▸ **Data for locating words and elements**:
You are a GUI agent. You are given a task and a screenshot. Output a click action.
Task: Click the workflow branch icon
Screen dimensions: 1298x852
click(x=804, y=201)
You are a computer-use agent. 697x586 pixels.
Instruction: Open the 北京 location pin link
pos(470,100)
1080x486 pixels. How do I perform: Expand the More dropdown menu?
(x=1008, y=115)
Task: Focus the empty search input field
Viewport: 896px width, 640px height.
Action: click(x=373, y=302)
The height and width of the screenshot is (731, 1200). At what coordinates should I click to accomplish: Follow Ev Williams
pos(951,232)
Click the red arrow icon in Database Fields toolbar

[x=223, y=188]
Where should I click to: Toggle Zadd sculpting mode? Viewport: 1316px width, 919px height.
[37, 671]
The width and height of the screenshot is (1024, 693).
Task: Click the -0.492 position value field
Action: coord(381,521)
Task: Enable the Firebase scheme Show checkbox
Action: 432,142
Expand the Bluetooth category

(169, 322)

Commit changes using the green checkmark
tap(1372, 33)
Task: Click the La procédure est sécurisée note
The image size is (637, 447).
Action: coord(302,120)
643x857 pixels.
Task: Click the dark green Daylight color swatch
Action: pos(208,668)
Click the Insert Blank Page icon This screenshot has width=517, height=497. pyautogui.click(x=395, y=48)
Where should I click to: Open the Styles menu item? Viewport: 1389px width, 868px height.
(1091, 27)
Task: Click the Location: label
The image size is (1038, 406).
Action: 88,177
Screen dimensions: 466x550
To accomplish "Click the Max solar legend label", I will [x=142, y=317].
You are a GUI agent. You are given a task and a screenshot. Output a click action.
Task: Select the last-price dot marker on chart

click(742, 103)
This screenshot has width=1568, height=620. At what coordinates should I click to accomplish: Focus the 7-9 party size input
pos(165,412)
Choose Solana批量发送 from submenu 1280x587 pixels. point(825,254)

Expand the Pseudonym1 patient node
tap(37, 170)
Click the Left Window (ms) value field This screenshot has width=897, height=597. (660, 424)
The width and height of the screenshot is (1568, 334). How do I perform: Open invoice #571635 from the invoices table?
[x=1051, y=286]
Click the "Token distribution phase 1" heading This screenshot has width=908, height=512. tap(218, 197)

▸ **EXERCISE PROMPT**:
Reproduce every one of the lines above verbatim.

▸ **ANSWER TO THE TASK**:
You are a GUI agent. You are given a task and a screenshot. Output a click action.
Task: Click the workflow branch icon
Screen dimensions: 1298x852
click(x=804, y=201)
You are a computer-use agent. 697x586 pixels.
Instruction: Open the 北京 location pin link
pos(470,100)
1080x486 pixels. How do I perform: Expand the More dropdown menu?
(x=1008, y=115)
Task: Focus the empty search input field
Viewport: 896px width, 640px height.
Action: click(x=373, y=302)
The height and width of the screenshot is (731, 1200). At what coordinates should I click to accomplish: Follow Ev Williams
pos(951,232)
Click the red arrow icon in Database Fields toolbar

[x=223, y=188]
Where should I click to: Toggle Zadd sculpting mode? Viewport: 1316px width, 919px height.
[37, 671]
The width and height of the screenshot is (1024, 693).
Task: Click the -0.492 position value field
Action: coord(381,521)
Task: Enable the Firebase scheme Show checkbox
Action: 432,142
Expand the Bluetooth category

(169, 322)

Commit changes using the green checkmark
tap(1372, 33)
Task: Click the La procédure est sécurisée note
The image size is (637, 447).
Action: coord(302,120)
643x857 pixels.
Task: Click the dark green Daylight color swatch
Action: pos(208,668)
Click the Insert Blank Page icon This screenshot has width=517, height=497. pyautogui.click(x=395, y=48)
Where should I click to: Open the Styles menu item? Viewport: 1389px width, 868px height.
(1091, 27)
Task: Click the Location: label
The image size is (1038, 406).
Action: 88,177
Screen dimensions: 466x550
To accomplish "Click the Max solar legend label", I will [x=142, y=317].
You are a GUI agent. You are given a task and a screenshot. Output a click action.
Task: Select the last-price dot marker on chart

click(742, 103)
This screenshot has width=1568, height=620. At what coordinates should I click to accomplish: Focus the 7-9 party size input
pos(165,412)
Choose Solana批量发送 from submenu 1280x587 pixels. point(825,254)

Expand the Pseudonym1 patient node
tap(37, 170)
Click the Left Window (ms) value field This screenshot has width=897, height=597. (660, 424)
The width and height of the screenshot is (1568, 334). How do I perform: Open invoice #571635 from the invoices table?
[x=1051, y=286]
Click the "Token distribution phase 1" heading This screenshot has width=908, height=512. tap(218, 197)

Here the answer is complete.